Here’s a guide to some of the best practices you can embrace to ensure that your router — and, by extension, all your internet gadgets — is safe.

  • Routinely update the firmware
    • Even though a router lacks moving parts, it needs to be maintained with the latest security updates. Easier said than done, right? Here is a basic step-by-step for how to do that:
      • Consult the instruction manual for your router to get its IP address, a string of numbers that you will punch into a web browser for access to the router’s web dashboard. Jot down the number and store it somewhere safe like your filing cabinet.
      • After entering the router’s IP address into a web browser, log in to the base station with your username and password. In the router’s web dashboard, click on the firmware settings. Look for a button that lets you check for the latest firmware version.
      • If an update is available, choose to install it and let the router restart. Repeat this process every three to six months.
      • If you use a router provided by a broadband provider like Comcast or Verizon, call the customer service department and ask whether your equipment has been updated with the latest firmware.
    • Set a unique username and password
      • When you log in to your router, if your username and password are something like “admin” and “password,” you have a problem. Many Wi-Fi stations come with weak, generic passwords by default that manufacturers intend for you to change.
      • The problem with having a weak username and password is that anybody within range of your router could log in to it and change its settings, potentially opening it up to the outside world, said Dave Fraser, chief executive of Devicescape, a company that helps make public Wi-Fi networks more reliable for mobile phone service.
      • So while you are checking for firmware updates in your router’s web dashboard, make sure to also check your security settings and change the username and password to something strong and unique. Security experts recommend creating long, complex passwords consisting of nonsensical phrases and added numbers and special characters. (Examples: My fav0rite numb3r is Gr33n4782# or The cat ate the C0TT0n candy 224%.) Write down these credentials on the same piece of paper where you recorded your IP address.
    • Replace your router every few years
      • Even if your router still appears to work properly, the device has reached the end of its life when manufacturers stop supporting it with firmware updates, leaving it vulnerable to future cyberthreats. You can expect this to happen every three to five years. At that point, it is crucial to upgrade to a new piece of hardware.
      • The best way to check is to look up your router on the manufacturer’s website and read notes about its firmware releases. If there hasn’t been a firmware update in the last year, the router has probably been discontinued.
      • Among the routers affected by the VPNFilter malware, a significant portion of them were more than five years old, said Cisco’s Mr. Watchinski.
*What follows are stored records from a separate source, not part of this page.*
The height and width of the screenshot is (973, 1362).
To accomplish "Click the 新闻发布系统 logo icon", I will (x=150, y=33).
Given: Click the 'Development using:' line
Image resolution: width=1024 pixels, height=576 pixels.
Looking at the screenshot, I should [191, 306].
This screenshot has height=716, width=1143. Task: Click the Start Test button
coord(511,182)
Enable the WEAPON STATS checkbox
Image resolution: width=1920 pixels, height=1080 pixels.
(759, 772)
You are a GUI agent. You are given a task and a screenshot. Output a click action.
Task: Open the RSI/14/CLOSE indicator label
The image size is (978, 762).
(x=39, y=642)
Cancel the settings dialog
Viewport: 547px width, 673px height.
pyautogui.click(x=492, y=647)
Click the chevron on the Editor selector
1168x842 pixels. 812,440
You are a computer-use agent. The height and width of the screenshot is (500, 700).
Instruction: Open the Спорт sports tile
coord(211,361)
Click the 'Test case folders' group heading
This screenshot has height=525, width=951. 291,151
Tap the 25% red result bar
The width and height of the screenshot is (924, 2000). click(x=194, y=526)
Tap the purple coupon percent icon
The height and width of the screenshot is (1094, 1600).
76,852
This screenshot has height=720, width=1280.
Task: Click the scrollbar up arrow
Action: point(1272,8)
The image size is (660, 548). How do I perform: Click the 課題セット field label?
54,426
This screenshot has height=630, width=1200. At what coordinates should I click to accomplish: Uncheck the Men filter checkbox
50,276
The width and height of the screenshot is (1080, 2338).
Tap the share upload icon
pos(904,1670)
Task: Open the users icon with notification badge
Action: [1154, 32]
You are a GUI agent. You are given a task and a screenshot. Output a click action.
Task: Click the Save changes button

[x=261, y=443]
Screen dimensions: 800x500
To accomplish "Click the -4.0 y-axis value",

      • If it is time to update your router, rid yourself of some of these headaches by looking for a smarter router. Check for Wi-Fi systems that offer automatic updates to spare you the headache of having to check and download updates periodically. Many modern Wi-Fi systems include automatic updates as a feature. My favorite ones are Eero and Google Wifi, which can easily be set up through smartphone apps.The caveat is that smarter Wi-Fi systems tend to cost more than cheap routers that people are accustomed to. Eero’s base stations start at $199, and a Google Wifi station costs $119, compared with $50 for a cheap router. For both of these systems, you can also add base stations throughout the home to extend their wireless connections, creating a so-called mesh network.

        Fraser noted that more modern Wi-Fi systems should have longer life spans because the companies sometimes relied on different revenue streams, like selling subscriptions to network security services.